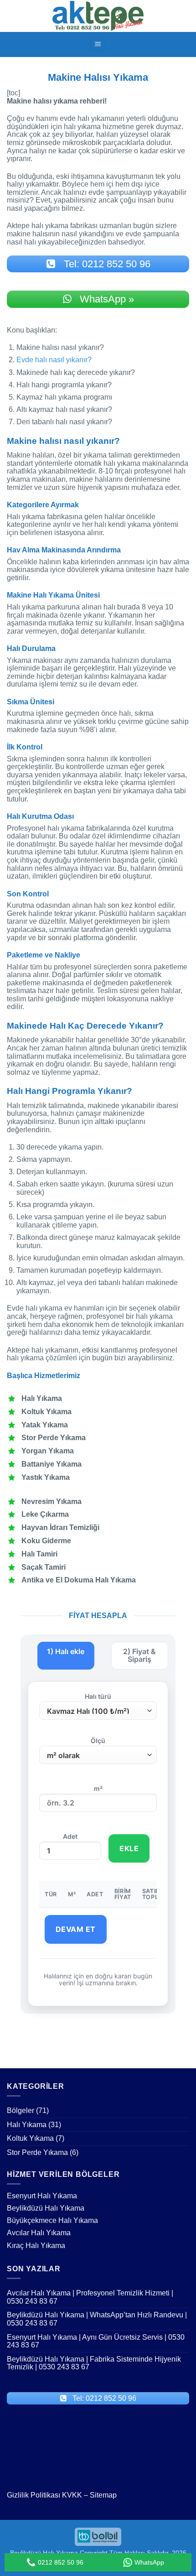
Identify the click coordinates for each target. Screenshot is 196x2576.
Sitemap (103, 2495)
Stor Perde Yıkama (37, 2152)
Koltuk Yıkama (30, 2138)
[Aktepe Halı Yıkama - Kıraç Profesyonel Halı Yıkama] (98, 16)
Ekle (129, 1848)
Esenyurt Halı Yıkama (42, 2196)
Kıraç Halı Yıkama (36, 2245)
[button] (97, 44)
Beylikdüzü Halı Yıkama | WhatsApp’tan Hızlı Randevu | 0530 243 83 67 (97, 2319)
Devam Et (76, 1929)
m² (98, 1788)
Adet (70, 1836)
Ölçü (98, 1740)
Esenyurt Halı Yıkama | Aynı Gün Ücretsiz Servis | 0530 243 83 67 (96, 2341)
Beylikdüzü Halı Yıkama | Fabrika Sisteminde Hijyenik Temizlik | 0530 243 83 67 (94, 2363)
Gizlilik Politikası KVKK (44, 2495)
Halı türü (98, 1696)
::::::::
**What is expected:**
Lines holding the word "Beylikdüzü" should be counted across the entries; state only how many there are.

**Problem solution:**
2